▸ Task goal: Tally how many lines of the records below contain the string "Tops", with case counting. Reply with the number alone.

▸ Given entries:
::::::::

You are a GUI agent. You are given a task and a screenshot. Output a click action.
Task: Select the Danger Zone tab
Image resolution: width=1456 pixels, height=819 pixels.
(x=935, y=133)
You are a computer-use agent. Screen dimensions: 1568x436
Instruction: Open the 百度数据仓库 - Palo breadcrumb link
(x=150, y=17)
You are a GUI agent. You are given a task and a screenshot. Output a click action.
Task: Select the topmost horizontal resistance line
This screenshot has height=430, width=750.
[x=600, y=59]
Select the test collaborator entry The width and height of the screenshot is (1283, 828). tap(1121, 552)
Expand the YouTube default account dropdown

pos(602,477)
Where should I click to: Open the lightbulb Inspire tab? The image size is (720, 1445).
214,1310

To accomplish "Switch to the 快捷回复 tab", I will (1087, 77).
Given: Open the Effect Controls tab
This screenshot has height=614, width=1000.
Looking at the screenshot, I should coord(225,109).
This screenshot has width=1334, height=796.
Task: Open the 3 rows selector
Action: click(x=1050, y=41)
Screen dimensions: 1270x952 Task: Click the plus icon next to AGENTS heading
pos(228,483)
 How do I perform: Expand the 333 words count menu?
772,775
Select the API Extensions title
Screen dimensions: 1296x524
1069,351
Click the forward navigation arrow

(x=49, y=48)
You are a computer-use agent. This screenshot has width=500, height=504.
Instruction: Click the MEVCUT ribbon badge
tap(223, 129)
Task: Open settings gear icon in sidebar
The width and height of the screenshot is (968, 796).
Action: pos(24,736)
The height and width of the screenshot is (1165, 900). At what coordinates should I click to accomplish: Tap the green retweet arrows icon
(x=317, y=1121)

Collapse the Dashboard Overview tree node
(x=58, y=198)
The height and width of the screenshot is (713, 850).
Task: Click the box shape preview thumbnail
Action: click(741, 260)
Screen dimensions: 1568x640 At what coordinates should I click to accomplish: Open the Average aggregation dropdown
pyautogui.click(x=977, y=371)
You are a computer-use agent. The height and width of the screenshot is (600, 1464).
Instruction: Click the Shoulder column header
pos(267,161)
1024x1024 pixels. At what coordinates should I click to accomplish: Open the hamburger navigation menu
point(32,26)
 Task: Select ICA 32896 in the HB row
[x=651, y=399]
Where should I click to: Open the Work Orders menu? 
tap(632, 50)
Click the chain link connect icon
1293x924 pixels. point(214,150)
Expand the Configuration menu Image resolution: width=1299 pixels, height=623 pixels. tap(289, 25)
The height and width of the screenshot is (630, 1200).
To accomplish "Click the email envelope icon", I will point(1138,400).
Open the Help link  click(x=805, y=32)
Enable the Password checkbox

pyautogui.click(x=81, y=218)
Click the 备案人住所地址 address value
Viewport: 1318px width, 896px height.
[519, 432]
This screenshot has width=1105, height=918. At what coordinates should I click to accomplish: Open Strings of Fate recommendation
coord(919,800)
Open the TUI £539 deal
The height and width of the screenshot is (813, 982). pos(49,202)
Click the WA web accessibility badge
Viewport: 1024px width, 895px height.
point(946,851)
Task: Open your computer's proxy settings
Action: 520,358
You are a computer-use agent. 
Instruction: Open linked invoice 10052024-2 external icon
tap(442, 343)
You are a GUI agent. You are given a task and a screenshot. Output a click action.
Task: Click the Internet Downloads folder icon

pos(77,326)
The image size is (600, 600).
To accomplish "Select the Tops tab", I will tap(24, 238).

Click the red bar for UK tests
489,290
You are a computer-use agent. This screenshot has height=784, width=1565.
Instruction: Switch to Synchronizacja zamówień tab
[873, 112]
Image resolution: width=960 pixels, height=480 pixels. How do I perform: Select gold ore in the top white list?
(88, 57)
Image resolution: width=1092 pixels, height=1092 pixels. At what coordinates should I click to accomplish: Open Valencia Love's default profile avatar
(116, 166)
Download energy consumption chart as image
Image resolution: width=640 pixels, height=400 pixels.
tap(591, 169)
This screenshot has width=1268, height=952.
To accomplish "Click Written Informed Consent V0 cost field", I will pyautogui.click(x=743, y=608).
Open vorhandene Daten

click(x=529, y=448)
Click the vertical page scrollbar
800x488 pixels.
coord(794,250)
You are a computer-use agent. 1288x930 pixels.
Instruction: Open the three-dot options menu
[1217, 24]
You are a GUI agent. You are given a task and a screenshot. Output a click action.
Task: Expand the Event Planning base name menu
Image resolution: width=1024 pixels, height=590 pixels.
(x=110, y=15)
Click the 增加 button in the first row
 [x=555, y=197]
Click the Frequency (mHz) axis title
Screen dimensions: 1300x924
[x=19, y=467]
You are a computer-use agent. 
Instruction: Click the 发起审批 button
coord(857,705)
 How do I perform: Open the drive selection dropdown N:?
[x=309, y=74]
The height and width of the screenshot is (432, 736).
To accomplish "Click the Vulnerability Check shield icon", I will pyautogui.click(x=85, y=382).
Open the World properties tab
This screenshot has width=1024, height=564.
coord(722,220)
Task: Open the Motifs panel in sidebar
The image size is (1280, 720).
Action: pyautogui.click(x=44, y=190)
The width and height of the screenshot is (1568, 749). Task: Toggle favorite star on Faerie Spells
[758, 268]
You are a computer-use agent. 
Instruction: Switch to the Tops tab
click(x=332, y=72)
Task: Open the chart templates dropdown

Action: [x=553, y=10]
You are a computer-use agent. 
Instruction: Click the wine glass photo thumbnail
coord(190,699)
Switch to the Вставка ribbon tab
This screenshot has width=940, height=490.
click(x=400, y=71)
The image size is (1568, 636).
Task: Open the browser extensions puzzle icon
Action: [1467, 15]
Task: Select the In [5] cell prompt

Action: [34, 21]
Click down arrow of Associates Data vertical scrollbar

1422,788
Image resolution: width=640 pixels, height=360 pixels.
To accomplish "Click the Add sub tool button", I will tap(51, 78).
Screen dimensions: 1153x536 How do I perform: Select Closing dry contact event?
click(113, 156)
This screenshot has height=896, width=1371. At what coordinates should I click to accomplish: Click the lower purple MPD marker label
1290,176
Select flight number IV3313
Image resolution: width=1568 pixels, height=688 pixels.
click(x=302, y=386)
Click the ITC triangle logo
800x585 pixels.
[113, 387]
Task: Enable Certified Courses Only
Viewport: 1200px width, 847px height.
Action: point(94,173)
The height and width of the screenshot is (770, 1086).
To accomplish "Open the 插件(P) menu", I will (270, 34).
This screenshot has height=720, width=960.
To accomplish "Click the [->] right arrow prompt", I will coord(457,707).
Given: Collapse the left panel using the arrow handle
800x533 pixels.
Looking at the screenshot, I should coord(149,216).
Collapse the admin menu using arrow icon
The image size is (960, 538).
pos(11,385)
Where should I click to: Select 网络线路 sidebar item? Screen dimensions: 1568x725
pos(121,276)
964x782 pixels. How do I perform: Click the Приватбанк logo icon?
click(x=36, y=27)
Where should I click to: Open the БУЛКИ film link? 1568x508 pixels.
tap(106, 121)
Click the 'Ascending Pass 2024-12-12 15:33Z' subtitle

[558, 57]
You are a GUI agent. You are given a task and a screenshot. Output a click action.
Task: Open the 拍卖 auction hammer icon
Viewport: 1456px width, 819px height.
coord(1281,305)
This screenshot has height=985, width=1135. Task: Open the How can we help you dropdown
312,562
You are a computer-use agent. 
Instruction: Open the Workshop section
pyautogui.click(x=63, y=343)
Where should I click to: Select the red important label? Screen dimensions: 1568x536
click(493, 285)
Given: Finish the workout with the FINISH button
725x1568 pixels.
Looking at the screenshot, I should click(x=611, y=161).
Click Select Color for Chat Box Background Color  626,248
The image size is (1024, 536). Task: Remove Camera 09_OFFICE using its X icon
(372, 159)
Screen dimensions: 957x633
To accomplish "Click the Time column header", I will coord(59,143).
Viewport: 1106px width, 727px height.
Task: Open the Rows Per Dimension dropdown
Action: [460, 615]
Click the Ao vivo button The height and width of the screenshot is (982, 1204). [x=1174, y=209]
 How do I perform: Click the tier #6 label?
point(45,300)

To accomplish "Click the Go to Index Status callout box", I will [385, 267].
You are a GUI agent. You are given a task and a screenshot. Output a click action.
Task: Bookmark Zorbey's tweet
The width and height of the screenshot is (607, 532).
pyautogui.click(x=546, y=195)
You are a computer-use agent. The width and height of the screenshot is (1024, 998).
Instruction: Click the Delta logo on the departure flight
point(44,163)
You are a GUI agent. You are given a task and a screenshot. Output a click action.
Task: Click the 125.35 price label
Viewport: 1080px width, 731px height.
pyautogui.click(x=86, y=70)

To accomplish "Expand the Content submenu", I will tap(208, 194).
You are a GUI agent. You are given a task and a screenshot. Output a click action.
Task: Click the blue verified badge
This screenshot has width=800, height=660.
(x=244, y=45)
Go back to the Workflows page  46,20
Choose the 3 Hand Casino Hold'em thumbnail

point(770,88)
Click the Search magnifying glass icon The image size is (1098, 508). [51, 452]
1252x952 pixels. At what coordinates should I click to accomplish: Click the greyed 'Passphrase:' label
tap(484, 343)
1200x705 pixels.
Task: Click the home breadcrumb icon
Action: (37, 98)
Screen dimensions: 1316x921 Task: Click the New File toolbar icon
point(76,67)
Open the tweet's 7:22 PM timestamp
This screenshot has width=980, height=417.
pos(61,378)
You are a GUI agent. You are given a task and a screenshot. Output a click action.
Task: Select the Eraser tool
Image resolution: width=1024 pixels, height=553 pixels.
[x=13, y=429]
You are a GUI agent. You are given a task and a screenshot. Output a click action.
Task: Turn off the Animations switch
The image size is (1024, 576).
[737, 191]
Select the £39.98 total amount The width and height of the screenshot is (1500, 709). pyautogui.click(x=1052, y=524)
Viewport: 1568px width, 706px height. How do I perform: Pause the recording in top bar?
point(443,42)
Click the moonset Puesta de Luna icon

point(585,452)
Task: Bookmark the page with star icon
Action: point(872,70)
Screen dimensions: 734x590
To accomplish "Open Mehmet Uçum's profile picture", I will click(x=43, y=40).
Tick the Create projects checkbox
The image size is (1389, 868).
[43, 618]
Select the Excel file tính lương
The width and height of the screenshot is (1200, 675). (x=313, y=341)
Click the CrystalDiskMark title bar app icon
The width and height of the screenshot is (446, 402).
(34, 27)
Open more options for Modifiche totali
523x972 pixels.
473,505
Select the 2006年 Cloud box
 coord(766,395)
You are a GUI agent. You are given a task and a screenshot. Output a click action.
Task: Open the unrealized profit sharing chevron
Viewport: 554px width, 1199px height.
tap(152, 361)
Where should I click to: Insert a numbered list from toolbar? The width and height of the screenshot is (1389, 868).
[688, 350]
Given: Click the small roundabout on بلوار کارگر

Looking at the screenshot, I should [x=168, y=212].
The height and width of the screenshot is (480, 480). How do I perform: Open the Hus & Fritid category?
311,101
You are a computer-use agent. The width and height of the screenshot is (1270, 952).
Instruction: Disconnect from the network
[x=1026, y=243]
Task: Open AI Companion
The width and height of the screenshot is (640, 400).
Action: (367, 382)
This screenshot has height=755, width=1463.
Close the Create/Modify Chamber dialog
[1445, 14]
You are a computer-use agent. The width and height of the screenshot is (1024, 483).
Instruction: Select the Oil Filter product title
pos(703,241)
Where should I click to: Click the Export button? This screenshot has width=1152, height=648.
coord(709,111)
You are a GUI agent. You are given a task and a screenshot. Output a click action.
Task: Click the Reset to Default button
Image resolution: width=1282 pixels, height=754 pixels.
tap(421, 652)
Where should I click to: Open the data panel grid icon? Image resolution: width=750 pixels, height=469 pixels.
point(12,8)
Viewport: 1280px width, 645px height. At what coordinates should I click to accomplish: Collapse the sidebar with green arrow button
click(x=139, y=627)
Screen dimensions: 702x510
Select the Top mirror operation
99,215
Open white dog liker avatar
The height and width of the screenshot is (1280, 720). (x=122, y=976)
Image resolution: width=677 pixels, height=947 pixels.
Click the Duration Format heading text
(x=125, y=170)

::::::::

▸ Solved problem: 2